* **What you are asked to do**
Among the entries below, retype exactly the lines starting with the one with "This screenshot has width=498, height=371." and going on through the one with "the speaker multimedia", but not the pictures.

* **Data for the task**
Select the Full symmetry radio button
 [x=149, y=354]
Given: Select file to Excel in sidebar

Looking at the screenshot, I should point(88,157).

==

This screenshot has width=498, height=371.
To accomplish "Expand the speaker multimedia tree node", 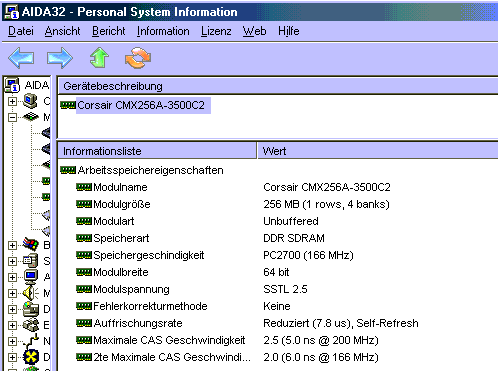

...

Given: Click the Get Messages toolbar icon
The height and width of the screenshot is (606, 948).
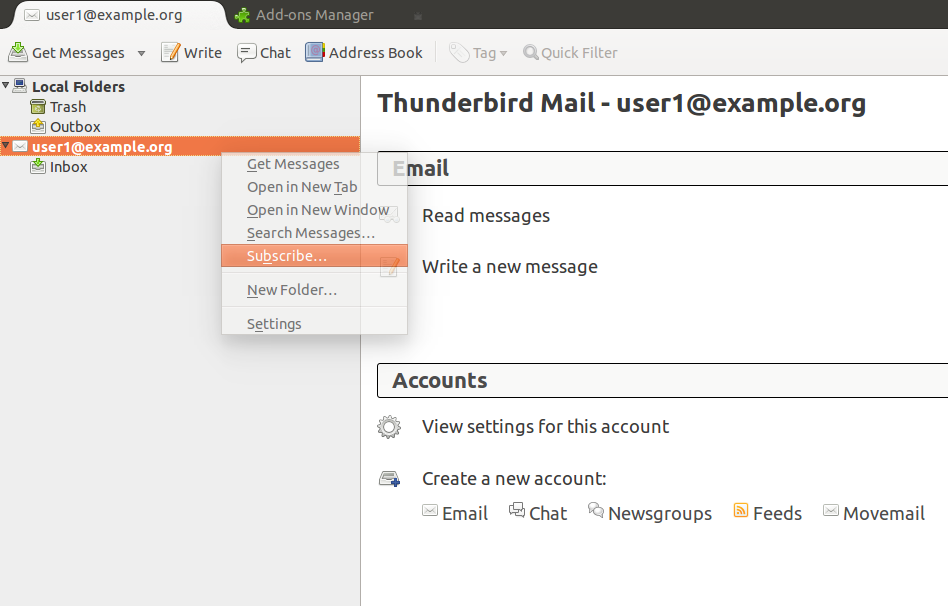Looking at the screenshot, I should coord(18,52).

* **Expected answer**
This screenshot has width=498, height=371.
To accomplish "Expand the speaker multimedia tree node", 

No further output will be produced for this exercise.